What Happened: The UK Judicial Office issued a guidance announcing its decision to embrace AI, explaining how it can be useful in writing judgments and more.

The six-page document released by the UK Judicial Office explains all the potential security and legal issues that judges might experience while using AI. This includes upholding confidentiality and privacy, accuracy, and preventing bias from creeping in, among other issues.

See Also: This AI Helmet Tries To Turn OpenAI CEO Sam Altman’s Predictions Of Telepathic Communication To Reality

While AI has proved to be useful in things like automating tasks, data analysis, running large numbers of tasks, checking permutations and combinations, and even in medical diagnosis, it has not yet proven to be as useful in the legal sector.

One of the things that AI can do is summarize large bodies of text – while this works well for simpler topics, it's not clear yet if AI can work well with legalese.

AI chatbots also fare relatively poorly regarding reasoning and comparisons, so that's another aspect that this judicial guidance tells judges to avoid.

However, simpler tasks like composing mails and asking for presentation suggestions can be done.

Why It Matters: Although AI has touched upon many aspects of businesses and governance, the judiciary has remained relatively isolated from it so far.

There's a good reason for this, too.

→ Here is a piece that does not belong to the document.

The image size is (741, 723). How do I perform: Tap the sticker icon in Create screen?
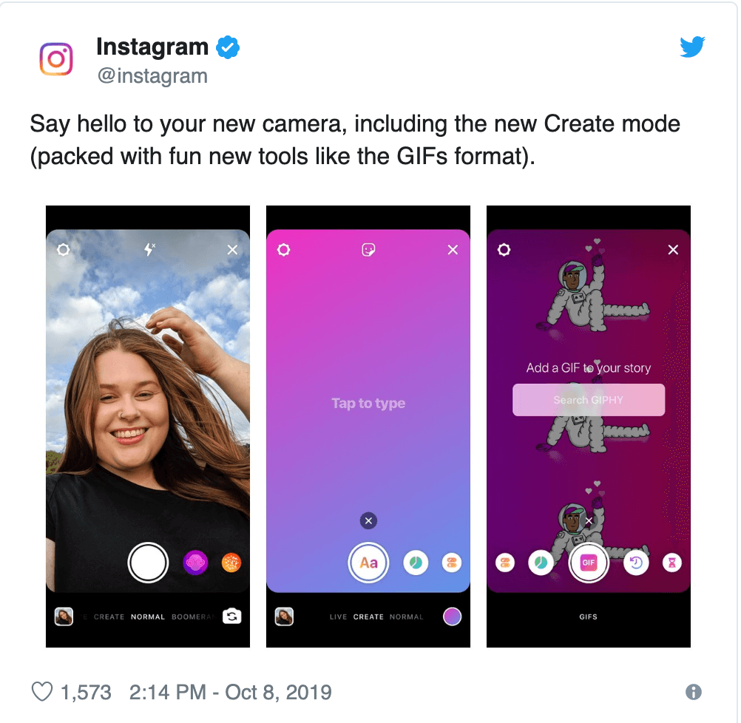(368, 250)
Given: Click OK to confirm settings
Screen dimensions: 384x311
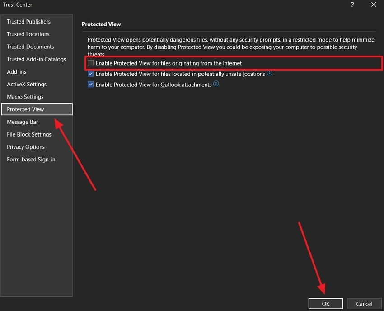Looking at the screenshot, I should tap(326, 304).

In the past, two lawyers were fined $5,000 by a court for citing fictitious cases in their arguments.

It wasn't their mistake, per se. The Microsoft Corp.-backed MSFT OpenAI's ChatGPT took the creative freedom to draw up cases that never existed in the first place.

Generative AI chatbots have been known to hallucinate – essentially fabricating information out of thin air. While it does not always happen, the sensitive nature of the law means the judiciary cannot afford to make mistakes such as these.